Bayesian inference with probabilistic programming.
https://turinglang.org
MIT License
2.02k stars 218 forks source link

Custom distributions required `rand` to be implemented when "unnecessary" #907

Open torfjelde opened 4 years ago

torfjelde commented 4 years ago

One might want to use MH, HMC, etc. to sample from a distribution with unknown/intractable normalization factor rather than to sample from a posterior. In theory there's nothing prohibiting this kind of usage but it's currently not supported in Turing. Or, it is, but that requires the Distributions._rand! (for MultivariateDistribution) to be implemented either as the proposal or just to get the initial value. To me this seems quite hacky, at the very least non-intuitive.

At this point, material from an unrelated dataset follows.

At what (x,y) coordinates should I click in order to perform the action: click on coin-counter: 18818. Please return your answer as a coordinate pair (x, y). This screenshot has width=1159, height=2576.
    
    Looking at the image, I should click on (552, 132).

As of right now this is not possible for custom distributions due to most (if not all) sampler initialize the VarInfo using the SampleFromUniform sampler. This means that call init(dist), which defaults to rand(dist) if the distribution is not "transformable" (the case for all custom distributions).

using Turing
struct CustomDist <: MultivariateDistribution{Continuous} end

# Distributions.jl interface except `rand`
Distributions._logpdf(d::CustomDist, x::AbstractVector{<:Real}) = exp(-norm(x) / 2)
Base.length(d::CustomDist) = 2

@model demo() = begin
    x ~ CustomDist()
end

m = demo()

# fails unless we also implement `_rand!` to get initial value
sample(m, HMC(1000, 0.1, 10))

I believe this would be solved if we had a simple way of setting the initial value for the chain, so it's very related to #746 and possibly related to the new interface PR #793 (though I haven't gotten around to having a proper look at it, so not sure).

cpfiffer commented 4 years ago

There is actually a way to set the initial parameterization in #793, but it's not really very robust:

https://github.com/TuringLang/Turing.jl/blob/bf582647adc8059cfe28fa6b9a2c3c92ee1cd1e8/src/inference/Inference.jl#L179

I think @xukai92 and I talked briefly about making this a lot easier to use in a later PR. Currently you have to pass in a vector/iterable that's the same length as vi[spl]. It's called as part of the initialization process for all the samplers if you have a keyword argument called init_theta, so in theory you could do:

sample(m, HMC(1000, 0.1, 10), init_theta=[4.0, 2.0])
torfjelde commented 4 years ago

There is actually a way to set the initial parameterization in #793, but it's not really very robust:

So in this PR we're no longer using the more robust init(dist)?

It's called as part of the initialization process for all the samplers if you have a keyword argument called init_theta, so in theory you could do:

That works:) But yeah, I guess ideally we'd have a NamedTuple to specify this?

cpfiffer commented 4 years ago

So in this PR we're no longer using the more robust init(dist)?

No, not quite -- it only does anything if you've provided a keyword argument. If you haven't then everything is initialized as before.

That works:) But yeah, I guess ideally we'd have a NamedTuple to specify this?

Yeah, I think that's probably the best way to go. init_theta=(m=1.5, s=3.2) is really intuitive.

torfjelde commented 4 years ago

No, not quite -- it only does anything if you've provided a keyword argument. If you haven't then everything is initialized as before.

Ah, sorry; misread != as ==. Two very different meanings:)

Yeah, I think that's probably the best way to go. init_theta=(m=1.5, s=3.2) is really intuitive.

That looks really good :+1: You planning on including that in #793?

cpfiffer commented 4 years ago

Probably not. It's a little bloated as it is. Me or someone else will probably get to it in another PR.

Red-Portal commented 1 year ago

@torfjelde Is this issue still relevant?